On and on it goes. Before we have even stepped foot in the library, my mental energy is already nearly drained.
But more mentally exhausting than these types of logistical issues are the periods of intensive stress caregivers can experience. Like many medically complex children, JJ has a weak immune system and often falls ill. During these times, I expend a great amount of mental energy just trying to locate the source of her physical discomfort, communicate with doctors, and find the right medications. Often, I am doing these things without a full night’s sleep or the opportunity to refill my rapidly depleting mental reserves. But worst of all, I have to troubleshoot all of this while my child screams with pain and frustration. And trust me—there aren’t many things more mentally draining than watching your child suffer.
On top of everything else, when JJ is brought low for weeks by something as simple as a cold or an ear infection, it also serves as an unwelcome reminder of her fragility. In me, this often awakens worries about the future and dark thoughts about her mortality—using up mental resources I really can’t afford to expend. You can see why during these times of crisis, it doesn’t take long before my tank is completely drained.
Over the last few years, I have been surprised to find how far-reaching the consequences can be when my mental reserves are low or empty. In these instances, I don’t have the energy to expend on anything “extra.” This translates into many domains. I don’t read the news or follow politics. I avoid reading anything intellectually stimulating. I edit my writing, rather than creating anything new, or I don’t write at all. Sometimes, I can’t even muster up the energy to respond to messages left by friends or family members. I simply want the entire world to leave me alone.

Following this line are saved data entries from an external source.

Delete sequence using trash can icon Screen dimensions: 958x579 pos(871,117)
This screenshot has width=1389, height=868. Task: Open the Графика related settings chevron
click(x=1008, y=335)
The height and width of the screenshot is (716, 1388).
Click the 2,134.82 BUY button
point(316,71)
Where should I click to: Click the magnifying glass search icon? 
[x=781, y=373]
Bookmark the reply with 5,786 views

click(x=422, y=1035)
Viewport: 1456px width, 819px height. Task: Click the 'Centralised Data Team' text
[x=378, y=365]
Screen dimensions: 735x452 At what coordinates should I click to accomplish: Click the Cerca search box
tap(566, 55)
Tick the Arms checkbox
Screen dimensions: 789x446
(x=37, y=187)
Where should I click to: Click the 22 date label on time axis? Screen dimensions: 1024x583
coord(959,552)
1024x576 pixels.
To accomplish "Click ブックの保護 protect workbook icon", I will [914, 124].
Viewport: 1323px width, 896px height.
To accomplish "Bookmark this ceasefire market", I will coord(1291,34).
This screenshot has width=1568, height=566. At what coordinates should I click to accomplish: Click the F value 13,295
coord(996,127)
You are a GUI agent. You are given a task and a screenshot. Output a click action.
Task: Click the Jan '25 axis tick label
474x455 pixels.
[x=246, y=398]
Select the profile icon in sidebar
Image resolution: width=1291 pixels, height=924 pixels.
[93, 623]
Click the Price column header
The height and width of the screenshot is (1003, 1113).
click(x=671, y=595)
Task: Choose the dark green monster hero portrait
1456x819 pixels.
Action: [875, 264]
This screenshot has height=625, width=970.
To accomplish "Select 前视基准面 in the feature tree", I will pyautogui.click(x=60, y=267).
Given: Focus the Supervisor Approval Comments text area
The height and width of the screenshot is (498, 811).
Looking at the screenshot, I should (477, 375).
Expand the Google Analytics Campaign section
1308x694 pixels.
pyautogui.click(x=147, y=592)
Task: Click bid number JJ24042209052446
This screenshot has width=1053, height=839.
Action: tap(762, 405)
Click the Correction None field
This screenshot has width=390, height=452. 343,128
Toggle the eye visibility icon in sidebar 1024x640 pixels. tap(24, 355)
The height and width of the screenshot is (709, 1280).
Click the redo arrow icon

It is as though two versions of myself exist: my “full tank” version and the one with depleted reserves. When my tank is full—most often on days when my children are at school and the house is quiet—I enjoy intellectual challenges and have deep thoughts. I draft new posts and sketch out ideas for new essays. I exercise to my full capacity, plan homemade and nutritious meals, and reply to all of my emails. But the depleted version of myself? Often, she cannot bring herself to do anything more than eat potato chips, sneak in a few pages of a rom com, and shower once the kids have gone to bed.
Because my mental energy can be drained so quickly and suddenly by unexpected periods of crisis, I have also had to change the rhythm at which I live my life. Most importantly, since the onset of JJ’s symptoms, I have found it nearly impossible to maintain any type of sustained project. This means that if I have something that requires effort over a long period of time—a different exercise regimen, a new skill, or a regular extracurricular activity for RoRo—I will at some point lose the energy I need to maintain it. Then that particular goal or project will fall by the wayside, creating an overall sense of guilt and failure. I have found that, instead, it is much more practical to pursue smaller projects, like these blog posts, that can be easily picked up and put down at a moment’s notice.
While I don’t have any magical solutions for people struggling to refill their mental reserves, I do think it’s important for us to keep this concept on our radar. We should pay attention to what sustains and drains us, the ways in which we are wired, and the patterns of mental energy woven into our daily lives. And above all else, we need to recognize mental energy for what it is—a precious and finite resource. When we are lucky enough to have a full mental reserve, we can do anything we want with this gift.
Anything, that is, except take it for granted.